Karine Brassard, directrice générale de la fondation, a reçu le chèque de 25 000 $ des mains des aventuriers Richard Morin, Charles Cantin, Dominic Bouchard et Julien Boulianne.

L'aventure a permis d'amasser 25 000 $

Les avocats Charles Cantin, Dominic Bouchard, Julien Boulianne et leur ami Richard Morin remettent un chèque de 25 000 $ à la Fondation pour l'enfance et la jeunesse à la suite de leur ascension du plus haut sommet de l'Afrique.
De retour depuis un peu plus d'un mois de leur aventure sur le Kilimandjaro, le quatuor a remis le chèque officiel à l'organisation, jeudi, lors d'une rencontre à l'usine de La Voie Maltée de Chicoutimi.
Au départ, les grimpeurs avaient fixé à 10 000 $ la somme à amasser dans le cadre de leur périple « Au sommet pour la jeunesse 2017 ». 
« Nous avions effectivement fixé l'objectif à 10 000 $, mais nous avons rapidement revu le montant en raison des montants que nous recevions. Nous avons parlé de 15 000 $. À notre arrivée au sommet du Kilimandjaro, il nous manquait 1000 $ pour y parvenir et nous l'avons obtenu », note Me Julien Boulianne.
Et depuis le retour du quatuor, la cagnotte a augmenté d'un autre 10 000 $. Les dons ont afflué auprès de l'organisme.

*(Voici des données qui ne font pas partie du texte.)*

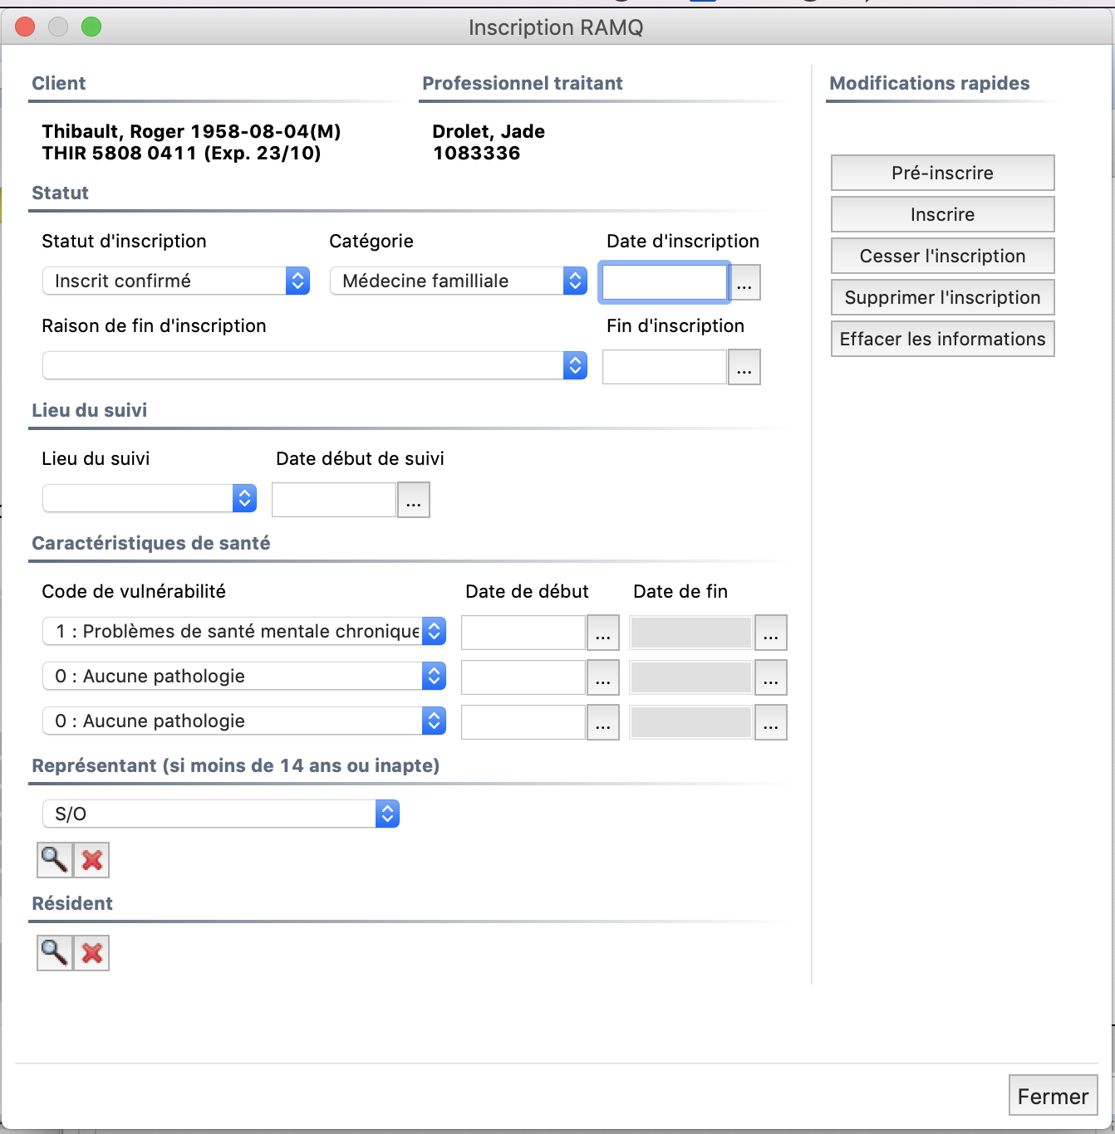Open the Lieu du suivi dropdown
1115x1134 pixels.
(x=150, y=498)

« Je trouve ça beau ce que nous avons fait. C'est un symbole de monter le Kilimandjaro, mais le vrai objectif est d'aider les jeunes à atteindre le sommet de leur rêve. »
« Les gens ont embarqué dans cette aventure. Les dons démontrent un message d'amour envers la jeunesse et la région. L'avenir de demain, ce sont nos jeunes. Ils savent que des gens pensent à eux. C'est très beau », a raconté Me Boulianne.

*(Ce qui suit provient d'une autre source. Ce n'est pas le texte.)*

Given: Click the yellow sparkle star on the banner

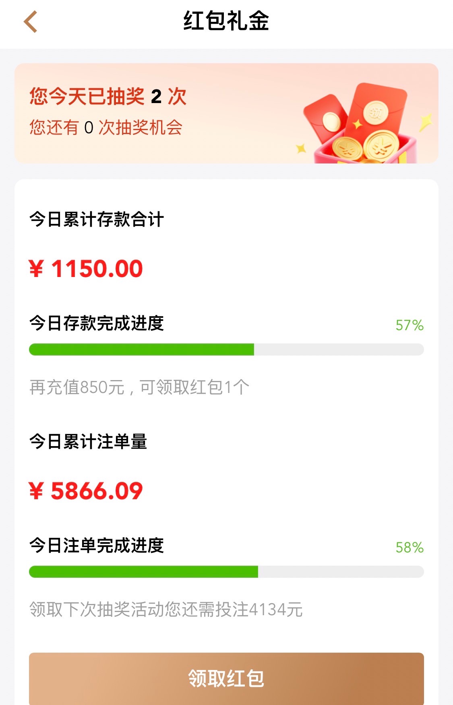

La Fondation pour l'enfance et la jeunesse vise à promouvoir et développer les intérêts des jeunes de 0 à 18 ans et de soutenir les projets au bénéfice des jeunes du Centre de protection de l'enfance et de la jeunesse du Saguenay-Lac-Saint-Jean afin de les aider à reprendre pied.
« Il s'agit d'une aide vraiment importante, en ce sens qu'elle n'entraîne aucune dépense. Ce sont 25 000 $ nets dans notre fondation et pour l'aide aux jeunes. Cet argent va nous permettre de les aider lorsqu'ils quittent les ressources à l'âge adulte », indique Karine Brassard, directrice générale de la fondation.
Un défi à relever
L'expérience a été enrichissante pour tout le monde. 
Richard Morin a vécu une expérience fantastique.
« Ce fut un défi personnel à relever et ça nous a permis d'amasser de l'argent pour la fondation. Durant l'ascension, tout le monde a connu une petite baisse. Dans mon cas, je n'arrivais pas à dormir et j'y laissais beaucoup d'énergie. J'ai dû prendre deux pilules pour finalement dormir. Et au moment de l'ascension, tout s'est bien déroulé », de noter M. Morin.
Dominic Bouchard n'en était pas à sa première ascension, mais jamais à une telle altitude.
« On ne sait jamais comment le corps va réagir. Pour chaque 1000 mètres de plus, le corps pourrait avoir une réaction différente. »
« Ç'a valu vraiment la peine de le faire pour la fondation. Nous aurions grimpé le Kilimandjaro d'une façon ou d'une autre. Mais avec la fondation, on s'est aperçu que ç'a pris une ampleur démesurée. Plus le projet avançait et que l'ascension commençait, plus les dons entraient. Il y a eu un gros impact par les médias traditionnels, les médias sociaux, par Rocket média, qui ont donné une visibilité immense au projet », ajoute Me Bouchard.
Quant au vétéran du quatuor, en matière d'ascension de sommets, Charles Cantin reconnaît avoir vécu une expérience différente.
« Il y avait quelque chose qui a rendu ça particulier, notamment de le faire avec mes amis. Nous étions comme des frères et la difficulté de monter le Kilimandjaro était compensée par la dose d'amitié et de fraternité », indique-t-il.
Maintenant, le quatuor commence déjà à penser à la prochaine ascension. Elle pourrait se réaliser en 2018. Les quatre aventuriers ne veulent pas en dire plus pour le moment.
« Il y aura une deuxième édition Au sommet pour la jeunesse », ont conclu les quatre amis.